= The problem =
Nothing but the lines from the one containing "Given: Open the Лист2 sheet tab" through the end of the data below should appear in the answer, each exact and free of pictures.

= Records shown =
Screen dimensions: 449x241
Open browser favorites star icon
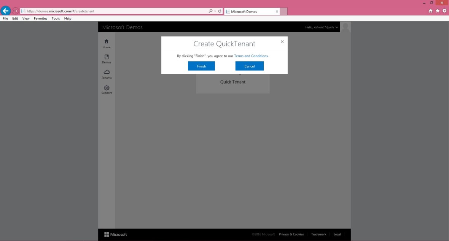(x=438, y=11)
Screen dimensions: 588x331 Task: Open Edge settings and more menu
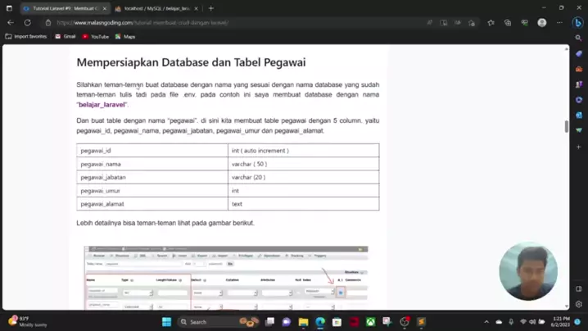pos(559,23)
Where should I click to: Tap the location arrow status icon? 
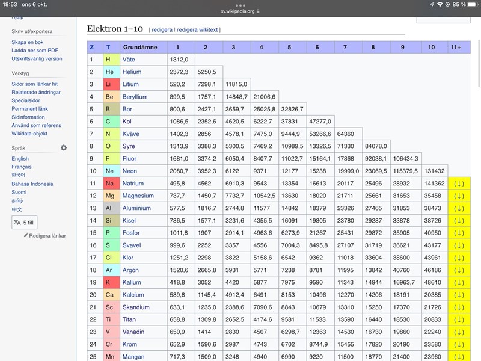(432, 4)
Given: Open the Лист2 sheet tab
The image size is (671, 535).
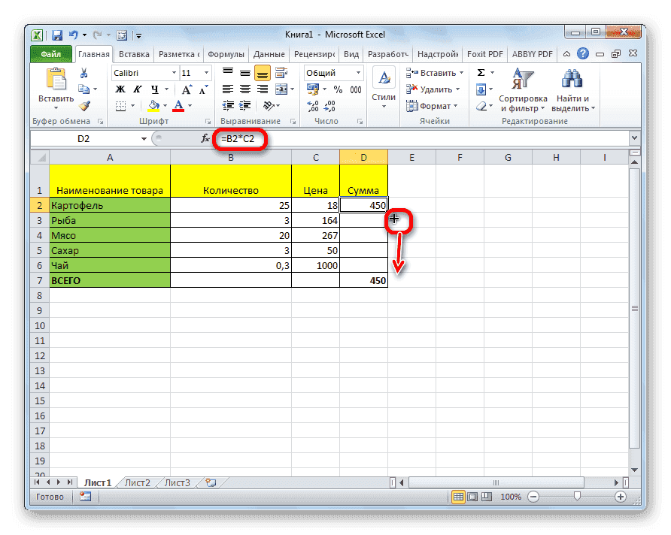Looking at the screenshot, I should tap(136, 482).
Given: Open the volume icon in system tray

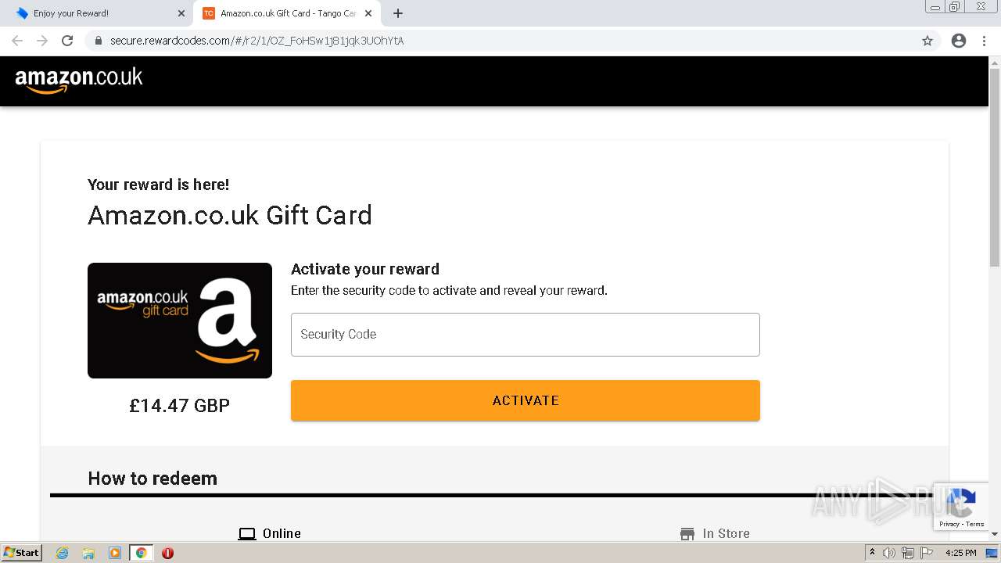Looking at the screenshot, I should tap(889, 553).
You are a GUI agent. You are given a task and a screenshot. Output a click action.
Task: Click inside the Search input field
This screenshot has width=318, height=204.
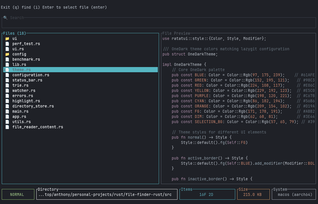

= Task answer =
Given: Open the Лист2 sheet tab
The image size is (671, 535).
Looking at the screenshot, I should tap(136, 482).
Given: Open the volume icon in system tray

Looking at the screenshot, I should tap(889, 553).
You are a GUI agent. You are given a task and a screenshot. Output a click action.
Task: Click inside the Search input field
This screenshot has width=318, height=204.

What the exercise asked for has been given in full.